Table 5. The list of available codecs
codec id codec description

mp3/22050

MP3, 64 kbit/s, 22.05 kHz

ogg/22050

OGG, 45 kbit/s, 22.05 kHz

pcm16/22050*

Uncompressed wav file, 16 bit, 22.05 kHz

pcm16/8000*

Uncompressed wav file, 16 bit, 8 kHz

alaw/8000*

Wav companded with A-law algorithm (for telecom purposes)

ulaw/8000*

Wav companded with µ-law algorithm (for telecom purposes)

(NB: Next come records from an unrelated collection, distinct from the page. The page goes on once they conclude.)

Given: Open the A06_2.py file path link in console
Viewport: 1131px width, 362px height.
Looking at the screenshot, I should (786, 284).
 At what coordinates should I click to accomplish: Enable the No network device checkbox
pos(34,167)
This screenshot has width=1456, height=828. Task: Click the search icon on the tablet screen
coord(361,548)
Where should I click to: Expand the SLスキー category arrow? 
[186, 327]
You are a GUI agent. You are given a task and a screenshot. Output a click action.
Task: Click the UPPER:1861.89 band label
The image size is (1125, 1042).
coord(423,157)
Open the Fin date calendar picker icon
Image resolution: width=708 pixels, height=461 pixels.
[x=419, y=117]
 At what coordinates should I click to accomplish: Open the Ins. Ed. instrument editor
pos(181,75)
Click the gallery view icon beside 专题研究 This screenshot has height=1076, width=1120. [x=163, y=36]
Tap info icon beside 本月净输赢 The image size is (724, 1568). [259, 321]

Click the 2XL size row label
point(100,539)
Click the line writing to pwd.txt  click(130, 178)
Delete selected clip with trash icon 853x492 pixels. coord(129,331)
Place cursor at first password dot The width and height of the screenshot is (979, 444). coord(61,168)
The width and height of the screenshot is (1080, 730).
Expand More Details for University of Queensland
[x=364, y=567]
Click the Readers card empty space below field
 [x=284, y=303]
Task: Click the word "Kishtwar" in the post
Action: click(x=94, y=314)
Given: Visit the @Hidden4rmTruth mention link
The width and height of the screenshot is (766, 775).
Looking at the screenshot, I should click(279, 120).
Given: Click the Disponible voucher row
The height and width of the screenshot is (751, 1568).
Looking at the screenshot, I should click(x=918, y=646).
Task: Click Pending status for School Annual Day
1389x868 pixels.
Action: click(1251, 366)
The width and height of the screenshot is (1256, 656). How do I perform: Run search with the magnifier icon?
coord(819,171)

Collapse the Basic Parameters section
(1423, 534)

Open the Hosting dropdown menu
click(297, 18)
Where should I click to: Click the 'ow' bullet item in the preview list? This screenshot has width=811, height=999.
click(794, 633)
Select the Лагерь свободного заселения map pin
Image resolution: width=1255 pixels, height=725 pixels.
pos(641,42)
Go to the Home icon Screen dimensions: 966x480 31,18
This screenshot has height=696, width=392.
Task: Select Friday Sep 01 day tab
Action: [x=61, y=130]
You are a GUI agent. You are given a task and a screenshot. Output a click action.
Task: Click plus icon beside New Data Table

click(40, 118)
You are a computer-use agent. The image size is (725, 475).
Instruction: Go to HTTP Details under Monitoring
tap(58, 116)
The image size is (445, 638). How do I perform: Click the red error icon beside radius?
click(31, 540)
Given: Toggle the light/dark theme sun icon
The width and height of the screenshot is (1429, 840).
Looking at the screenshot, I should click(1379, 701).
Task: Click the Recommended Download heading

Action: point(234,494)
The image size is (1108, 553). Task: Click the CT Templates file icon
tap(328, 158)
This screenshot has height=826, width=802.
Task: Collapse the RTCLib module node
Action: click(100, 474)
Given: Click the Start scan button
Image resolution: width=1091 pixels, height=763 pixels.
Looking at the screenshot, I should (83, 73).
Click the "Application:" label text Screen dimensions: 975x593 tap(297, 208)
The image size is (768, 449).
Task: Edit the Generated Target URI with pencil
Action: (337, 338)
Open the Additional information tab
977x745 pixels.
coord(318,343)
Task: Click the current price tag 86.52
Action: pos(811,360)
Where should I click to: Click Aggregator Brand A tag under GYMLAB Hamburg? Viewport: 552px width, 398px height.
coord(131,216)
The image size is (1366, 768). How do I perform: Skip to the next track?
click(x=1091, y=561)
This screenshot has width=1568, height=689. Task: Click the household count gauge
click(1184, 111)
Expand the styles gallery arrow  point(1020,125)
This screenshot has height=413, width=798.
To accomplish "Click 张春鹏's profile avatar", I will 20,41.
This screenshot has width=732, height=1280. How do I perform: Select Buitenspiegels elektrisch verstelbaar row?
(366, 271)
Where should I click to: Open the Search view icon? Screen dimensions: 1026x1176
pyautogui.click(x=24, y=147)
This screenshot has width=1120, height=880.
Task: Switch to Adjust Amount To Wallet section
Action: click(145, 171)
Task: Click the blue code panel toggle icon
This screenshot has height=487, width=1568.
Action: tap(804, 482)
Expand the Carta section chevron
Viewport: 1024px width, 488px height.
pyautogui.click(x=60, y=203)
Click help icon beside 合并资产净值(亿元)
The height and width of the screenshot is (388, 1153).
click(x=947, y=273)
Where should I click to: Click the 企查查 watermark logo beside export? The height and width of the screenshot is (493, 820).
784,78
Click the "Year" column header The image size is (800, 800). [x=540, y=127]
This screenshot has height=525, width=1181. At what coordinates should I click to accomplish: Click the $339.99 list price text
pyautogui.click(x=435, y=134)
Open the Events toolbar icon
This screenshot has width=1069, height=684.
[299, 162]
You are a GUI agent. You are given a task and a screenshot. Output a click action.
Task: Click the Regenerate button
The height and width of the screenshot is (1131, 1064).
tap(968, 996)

(*) Non-streamable formats are available on demand – contact: sales@ivona.com

Sound file parameters
Parameters affecting the format of the speech file. Those parameters could for example change the audio speed, volume, pitch and other sound properties. They could also set specific values for the ID3v2 tags of a file. All parameters are optional and have default values set by IVONA TTS SaaS. The list of available parameters is constantly growing, and new ones will be available in the future. Currently there are following parameters available:

Table 6. Sound file parameters list

BASIC PARAMETERS

parameter name

parameter description

parameter value range

default value

additional info

Prosody-Volume

the volume of the recording in percentage of original volume of the voice

0-100

100

this parameter will change only the default volume used in the sound encoding process; it could be further changed by a sound player or device where the file will be installed

Prosody-Rate

the speed of the recording in percentage of the original speed of the voice

50-200

100

this parameter could be useful in the solutions directed at the visually impaired people (accustomed to the higher speed of provided speech) or for the foreign language learning solutions (slower speed will suit those solutions better)

Sentence-Break

the pause between sentences in milliseconds

0-3000

400

this parameter could be useful in the solutions intended to dictate texts to their receivers

Paragraph-Break

the pause between paragraphs (separated by empty lines in the uploaded text) in milliseconds

0-5000

650

this parameter could be useful in solutions based on splitting speech into separated blocks

ID3v2 TAGS SET FOR MP3 FILES

parameter name

parameter description

interpreted by IVONA.com Flash Player?

default value (if not set by user)

value example

Id3v2-TIT2

Frame TIT2 in ID3v2.4

yes (will show the name of a file in modes 1 and 2 of the player)

-

my speech file

Id3v2-TPE1

Frame TPE1 in ID3v2.4

yes (will show the author of a file in modes 1 and 2 of the player)

www.ivona.com

John Smith

Id3v2-TPE3

Frame TPE3 in ID3v2.4

yes (will link the name of a file in modes 1 and 2 of the player)

-

http://hostname/somepage

Id3v2-TPE4

Frame TPE4 in ID3v2.4

yes (will show the image assigned to the file in modes 1 and 2 of the player)

-

http://hostname/imagepath

Id3v2-TDTG

Frame TDTG in ID3v2.4

no

(the time of file encoding)

2010-02-01T12:00:05

Sound effects
Additional sound effects could be added on special request. Contact us at sales@ivona.com, for separate agreement on creating a modified voice.

Characters price
The “price” of downloading a file deducted from user’s account. When user activates an IVONA TTS SaaS service on his account specific number of characters are added to his account. The number of characters added depends on the type of agreement the user has signed with the IVONA.com sales department (in case of trial services this number is standarized (see http://www.ivona.com/saas.php for details). For each download of a speech file the number of characters calculated by the IVONA TTS SaaS is deducted from the user’s account. This price depends on the size of the text uploaded by user after processing it with the pronunciation rules. User could always check the price of a specific text using the checkPrice() API method. Every consecutive download of a speech file will deduct the character price of this file from user’s account.